Page text

In 2011, the research team were invited by Metropolis to work with the Victorian Government and the Cities Programme on one of their major initiatives. The methodology was central to the approach used by the 'Integrated Strategic Planning and Public-Private Partnerships Initiative' organized by Metropolis, 2012–2013 for Indian, Brazilian and Iranian cities. A workshop was held in New Delhi, 26–27 July 2012, and senior planners from New Delhi, Hyderabad and Kolkata used two of the assessment tools in the Circles of Sustainability toolbox to map the sustainability of their cities as part of developing their urban-regional plans. Other cities to use the same tools have been Tehran (in relation to their mega-projects plan) and São Paulo (in relation to their macro-metropolitan plan).

From 2012 to 2014, the Cities Programme and Metropolis worked together to refine the 'Circles of Sustainability' method for use with their respective member cities. After the Cities Programme changed direction, a Metropolis Taskforce was charged with further developing the method. The method became central to work until the COVID period made international travel more difficult.

Data excerpts
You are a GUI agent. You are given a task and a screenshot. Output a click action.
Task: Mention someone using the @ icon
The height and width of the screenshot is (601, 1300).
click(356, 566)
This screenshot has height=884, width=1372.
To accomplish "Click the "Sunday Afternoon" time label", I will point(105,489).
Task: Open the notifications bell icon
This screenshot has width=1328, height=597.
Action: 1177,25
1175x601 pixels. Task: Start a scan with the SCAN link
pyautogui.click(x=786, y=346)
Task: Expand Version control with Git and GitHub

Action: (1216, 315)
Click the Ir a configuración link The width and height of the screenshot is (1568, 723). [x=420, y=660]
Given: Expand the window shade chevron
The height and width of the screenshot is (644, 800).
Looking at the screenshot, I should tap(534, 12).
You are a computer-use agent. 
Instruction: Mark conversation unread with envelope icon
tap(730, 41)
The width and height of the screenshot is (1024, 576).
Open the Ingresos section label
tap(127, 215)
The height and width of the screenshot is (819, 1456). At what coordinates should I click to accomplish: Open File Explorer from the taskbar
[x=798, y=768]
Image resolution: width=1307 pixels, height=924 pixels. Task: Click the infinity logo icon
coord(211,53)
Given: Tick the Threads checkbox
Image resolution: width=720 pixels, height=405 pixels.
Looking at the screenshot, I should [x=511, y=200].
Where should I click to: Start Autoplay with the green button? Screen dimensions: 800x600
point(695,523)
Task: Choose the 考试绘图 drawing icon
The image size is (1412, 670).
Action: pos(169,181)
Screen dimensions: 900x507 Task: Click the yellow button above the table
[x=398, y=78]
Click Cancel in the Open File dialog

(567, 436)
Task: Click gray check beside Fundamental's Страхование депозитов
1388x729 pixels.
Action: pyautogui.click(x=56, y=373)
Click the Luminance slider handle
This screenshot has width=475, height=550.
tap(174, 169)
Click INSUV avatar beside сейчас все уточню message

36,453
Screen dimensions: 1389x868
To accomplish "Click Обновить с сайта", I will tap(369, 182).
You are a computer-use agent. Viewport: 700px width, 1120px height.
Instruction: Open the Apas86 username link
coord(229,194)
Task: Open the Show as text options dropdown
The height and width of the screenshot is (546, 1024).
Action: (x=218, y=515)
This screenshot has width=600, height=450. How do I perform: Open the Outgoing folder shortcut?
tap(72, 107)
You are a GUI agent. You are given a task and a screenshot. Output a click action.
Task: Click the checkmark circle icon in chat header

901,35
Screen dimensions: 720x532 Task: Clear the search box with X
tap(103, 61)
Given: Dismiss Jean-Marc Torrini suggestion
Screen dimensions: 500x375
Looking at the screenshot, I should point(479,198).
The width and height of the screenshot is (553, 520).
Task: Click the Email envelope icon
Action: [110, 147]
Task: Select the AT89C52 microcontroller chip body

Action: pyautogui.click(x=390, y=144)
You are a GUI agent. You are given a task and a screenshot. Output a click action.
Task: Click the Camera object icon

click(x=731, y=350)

To do
A - Summarize the text on the Circles of Sustainability method in two sentences.
B - Please rewrite the passage of the Circles of Sustainability text starting at "From 2012 to" and ending at "travel more difficult.", replacing "international travel" with "overseas travel".
C - Write the next part of the text on the Circles of Sustainability method, picking up after its final sentence.
None of the material is needed here.

Answers for the exercise
A - In 2011, Metropolis invited the research team to work with the Victorian Government and the Cities Programme, and the methodology became central to a 2012–2013 Metropolis initiative in which planners from New Delhi, Hyderabad, Kolkata, Tehran and São Paulo used its assessment tools to map their cities' sustainability. The Cities Programme and Metropolis refined the method from 2012 to 2014, a Metropolis Taskforce later developed it further, and it stayed central to work until the COVID period made international travel more difficult.

B -
From 2012 to 2014, the Cities Programme and Metropolis worked together to refine the 'Circles of Sustainability' method for use with their respective member cities. After the Cities Programme changed direction, a Metropolis Taskforce was charged with further developing the method. The method became central to work until the COVID period made overseas travel more difficult.

C -
===The Economist===
In 2011, The Economist invited Paul James (Director of the United Nations Global Compact Cities Programme) and Chetan Vedya (Director, National Institute of Urban Affairs, India) into a debate around the question of urban sustainability and metropolitan growth. It led to over 200 letters to the editor in direct response as well as numerous linked citations on other websites.

===World Vision===
In 2011, recognising how much the two processes of urbanization and globalization were changing the landscape of poverty, World Vision decided to shift its orientation towards urban settings. Previously 80 per cent of its projects had been in small rural communities. The Circles of Sustainability method now underpins that reorientation and pilot studies are being conducted in India, South Africa, Lebanon, Indonesia and elsewhere, to refine the methodology for aid delivery in complex urban settings.

==Domains and subdomains==
The Circles of Sustainability approach is explicitly critical of other domain models such as the triple bottom line that treat economics as if it is outside the social, or that treat the environment as an externality. It uses a four-domain model – economics, ecology, politics and culture. In each of these domains there are 7 subdomains.

===Economics===
The economic domain is defined as the practices and meanings associated with the production, use, and management of resources, where the concept of 'resources' is used in the broadest sense of that word.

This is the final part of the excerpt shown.